空き家バンク・仲介・買取はどう違う?実家の売り方を選ぶ前の整理
空き家バンク、仲介、買取。三つとも実家を手放すための入口ですが、値段の高い安いで横に並ぶ同じ種類の選択肢ではありません。先に違うのは、買主が誰になるのか、契約の相手は誰か、買主を探す仕事を誰が負うのかという役割の置き方です。ここを取り違えたまま「とりあえずバンクに載せてみる」「まず買取の金額だけ聞く」と動くと、半年後に同じ場所へ戻ってきます。このページでは磐田市・袋井市・森町と、掛川市や浜松市に実家を持つ人を想定し、三つの経路の仕組み、向く物件と向かない物件、査定額から手取りまでの引き算、併用と切り替えの設計、そして地域での実際の使われ方の順に整理します。
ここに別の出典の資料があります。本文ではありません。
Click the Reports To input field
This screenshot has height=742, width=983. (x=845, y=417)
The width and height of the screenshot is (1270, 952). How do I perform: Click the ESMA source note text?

制度の名称や登録条件は市町ごとに違い、記事の一般論をそのまま当てはめると外れます。だからこそ、どの窓口へ何を聞けばよいかも併せて書きます。

まず結論
空き家バンクは市町が情報を載せる仕組み、仲介は宅建業者に買主探しを頼む契約、買取は業者自身が買主になる取引です。三つは母数・期間・価格・手離れのどこを取るかで選び分けます。査定額ではなく、手数料・登記・残置物・解体・税を引いた手取りと入金日で比べ、期限から逆算して順番を設計します。
三つの経路は「誰が買主で、誰が探すのか」で分かれる
空き家バンク・仲介・買取の一番大きな違いは、手数料でも価格でもありません。最後に代金を払う人が誰か、そして買主を探す仕事を誰が引き受けるかです。この二つを見分けると、後の比較がそのまま楽になります。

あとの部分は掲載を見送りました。